Just got in from 6 hours in the TV145. Sure was over kill for the 3" snow. To answer the question of working off the rear of the tractor: I have a Pronovst blower coming in a few weeks that needs the live PTO as well as the 3 pair hookups for the hydo lines. Didn't want to look over my shoulder all night. From all of my research, this is the only machine that can rotate the seat either way. I also wanted the hydrostatic drive system.


----------



## HC plower (Dec 11, 2007)

That's a nice tractor. Does it have the 82LB or 84LB Loader? I think Fendt also offers tractors with reversing seats and know Claas has a tractor with a reversing cab, but the Claas has a 300hp cat in it.

http://www.claas.com/countries/gene...ion-trac/technology/cab/start,lang=en_US.html (down at the bottom of the page)

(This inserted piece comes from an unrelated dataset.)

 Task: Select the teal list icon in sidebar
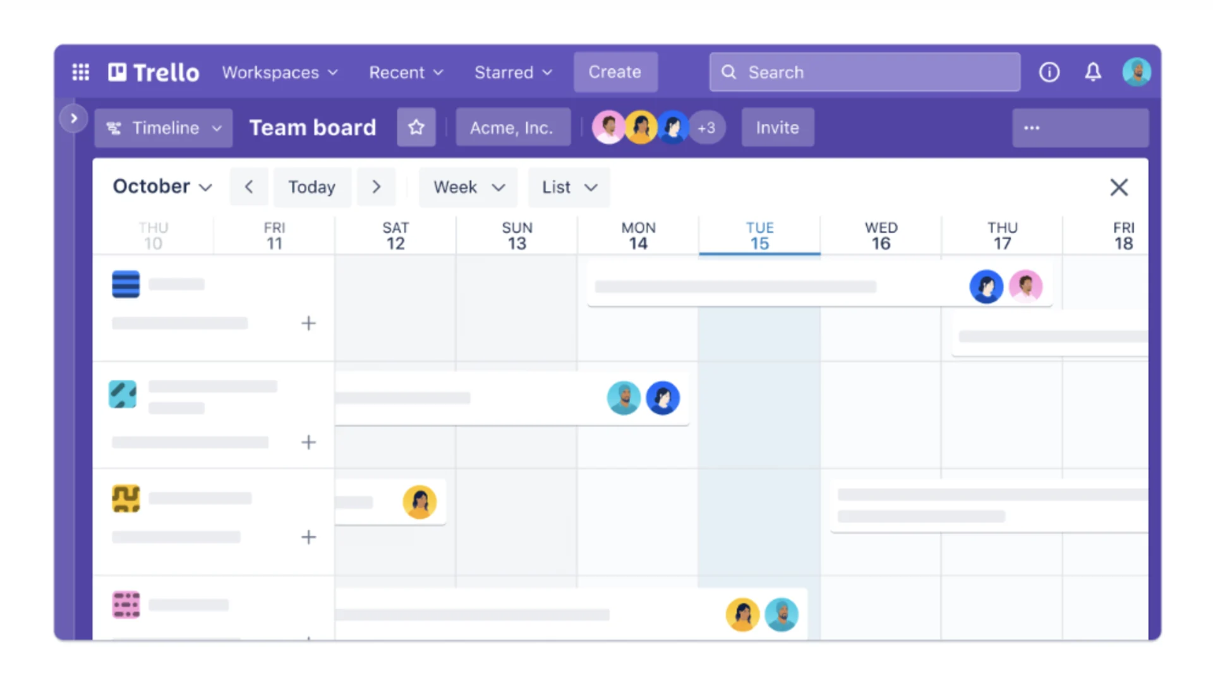tap(123, 394)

The entire garage is very impressive. The TV145 is my dream tractor.


----------



## scholzee (Nov 9, 2001)

Are the ground travel speeds the same no matter which way the seat faces ?


----------



## JD Dave (Mar 20, 2007)

Nice looking unit, hope it works well for you. Just wondering if they increased the road speed on them to 25 mph, the previous models only went 20. Is that a 14 ft pusher?


----------



## JD Dave (Mar 20, 2007)

scholzee;661311 said:


> Are the ground travel speeds the same no matter which way the seat faces ?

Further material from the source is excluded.